Groups may be classified into different types. The basis of differentiation may be purpose, extent of structuring, process of formation, and size of the group membership.
1) Primary and secondary groups: primary groups are those characterized by intimate, dace-to-face association and co-operation. For example, family , and peer group.
Secondary groups are characterized by large size and individual's identification with values and belief prevailing in them rather than actual interaction. For example, occupational association and ethnic groups
2) Membership groups and reference groups: membership groups are once to which the individual actually belongs. For example- clubs, co-operative societies, workers union, etc.
Reference groups are the once with which an individual identifies or to which he would like to belong.
3) In-groups and out-groups: in-groups represents a clustering of individuals holding prevailing values in a society or at least having a dominant place in social functioning. For example: members of a team, family members, etc.
Out-groups are the messes or conglomerate viewed as subordinate or marginal in the culture. For example: street performers for an office worker, a hawker for a surgeon.
4) Interest v. friendship groups: interest group involves people who may come together to accomplish a particular goal with which they are concerned.
Friendship groups are formed by people who have one or more common features. People coming from a particular region or holding a particular viewpoint or speaking a particular language tend to form friendship groups.
5) Formal and informal groups: formal groups are established by the organization to accomplish specific tasks. It is a designated work-group defined by the organizational structure. It includes.
a) Command groups: command groups are composed of the suordinates who report directly to a common superior. For example: a college principal and teachers, a production manager and his subordinates in his department and so on.
b) Committees and taskforces/groups: committees and taskforces are created to carry out specific organizational assignment or activities.
Informal groups are those groups, which appears in response to the need for social contact. These groups are formed within the structure of the organization but by the members themselves. They are formed to satisfy the social needs on the job.
6) Temporary and permanent groups: groups are formed for achieving certain objectives. They have a very short life. After attaining the objectives, they are dissolved. Solving problems and discussing ideas are the main functions of temporary groups. Meetings, committees, and small groups are examples of temporary groups.
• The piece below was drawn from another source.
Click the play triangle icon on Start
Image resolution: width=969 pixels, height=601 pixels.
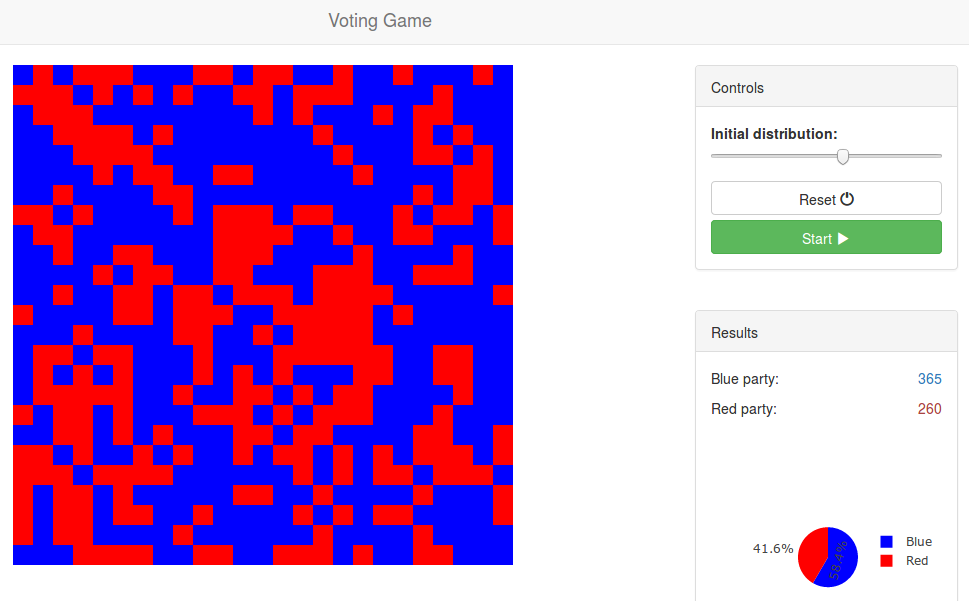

There are certain natural and permanent groups. They have group activities, group performances, job assignments and so on. A team is a permanent group. Trade union and business associations are examples of permanent groups.
7) Nominal and non-performing groups: nominal groups are presented with problems to be solved. Members of the groups share their ideas in a structured format. Their alternative suggestions are discussed for arriving at more effective suggestions. This is a nominal group because the employees are members of the group for name sake only.
Non-performing groups are only on paper. They are formed and developed without any performances. They have certain goals but there is no attempt to achieve those goals.